[Text under study]

Monday, 6 April 2026

In Search Of Lost Time

 What was once measured in ordinary intervals - morning light, a hurried meal, a passing conversation - is now stretched, broken, or stolen altogether. To live with chronic illnesses is to inhabit a different chronology, one that does not run parallel to the world's clock but winds inward, folding back on itself, darting suddenly sideways… eluding capture. Days blur into each other with their quiet rituals of medication, fatigue, treatment; infections and viruses blur them altogether. Moments slip away, half-lived or never lived at all.

I find myself perpetually searching for the time my conditions have taken. The hours when the body refuses to rise, the weeks tethered to a dialysis machine, the years altered in their trajectory by illness, surgery, or recovery. 


There are triggers - places, songs, fragments of conversations, that call up visions of another self - a life imagined, sometimes half-begun. It is not simply nostalgia, it’s an awareness that time itself has become fragile, and easily misplaced. In those split seconds of remembering or imagining it feels like a sinking… a mourning for a parallel life that from the moment I was born, continued on another path. I grieve those paths: a never-ending series of ‘sliding door’ moments at the time of each missed party or life-changing diagnosis.

[/Text under study]
[Information provided]

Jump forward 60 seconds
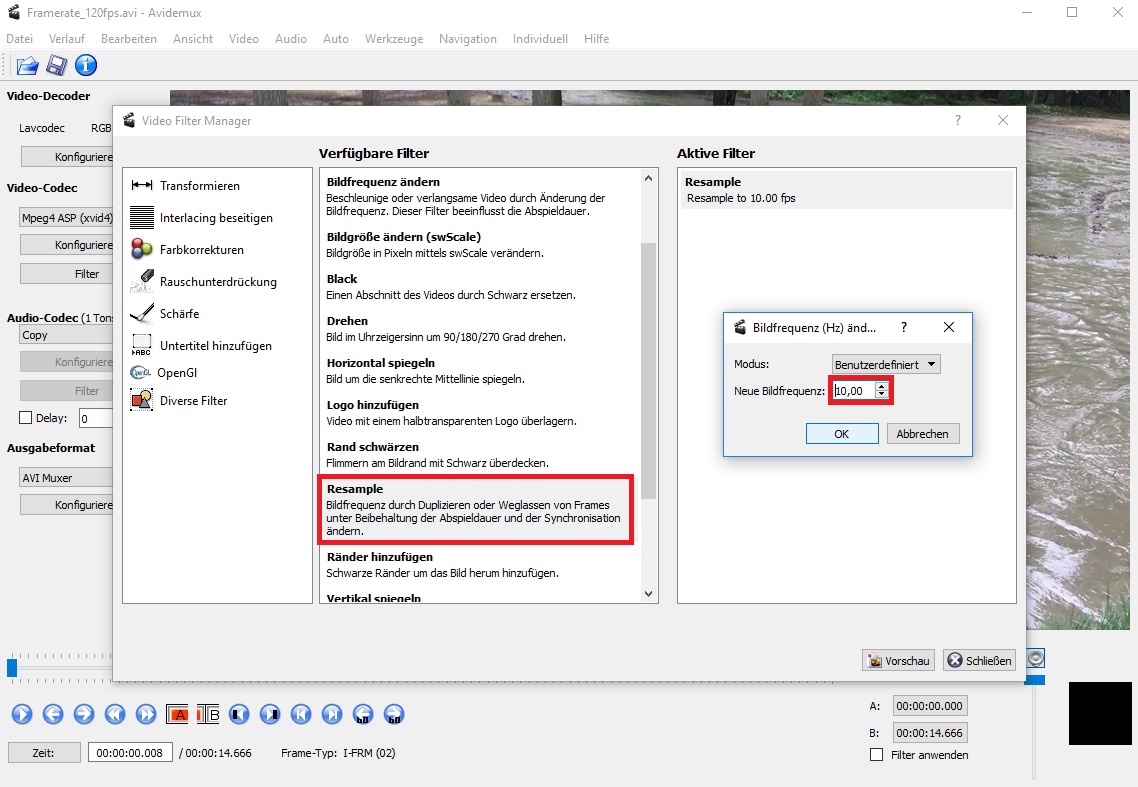Image resolution: width=1138 pixels, height=787 pixels. coord(394,714)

[/Information provided]

Exercise directions
Reproduce the blog post about chronic illness and lost time word for word, from its date line to its final sentence. The data here come from a separate source.

Response to the task
Monday, 6 April 2026

In Search Of Lost Time

 What was once measured in ordinary intervals - morning light, a hurried meal, a passing conversation - is now stretched, broken, or stolen altogether. To live with chronic illnesses is to inhabit a different chronology, one that does not run parallel to the world's clock but winds inward, folding back on itself, darting suddenly sideways… eluding capture. Days blur into each other with their quiet rituals of medication, fatigue, treatment; infections and viruses blur them altogether. Moments slip away, half-lived or never lived at all.

I find myself perpetually searching for the time my conditions have taken. The hours when the body refuses to rise, the weeks tethered to a dialysis machine, the years altered in their trajectory by illness, surgery, or recovery. 


There are triggers - places, songs, fragments of conversations, that call up visions of another self - a life imagined, sometimes half-begun. It is not simply nostalgia, it’s an awareness that time itself has become fragile, and easily misplaced. In those split seconds of remembering or imagining it feels like a sinking… a mourning for a parallel life that from the moment I was born, continued on another path. I grieve those paths: a never-ending series of ‘sliding door’ moments at the time of each missed party or life-changing diagnosis.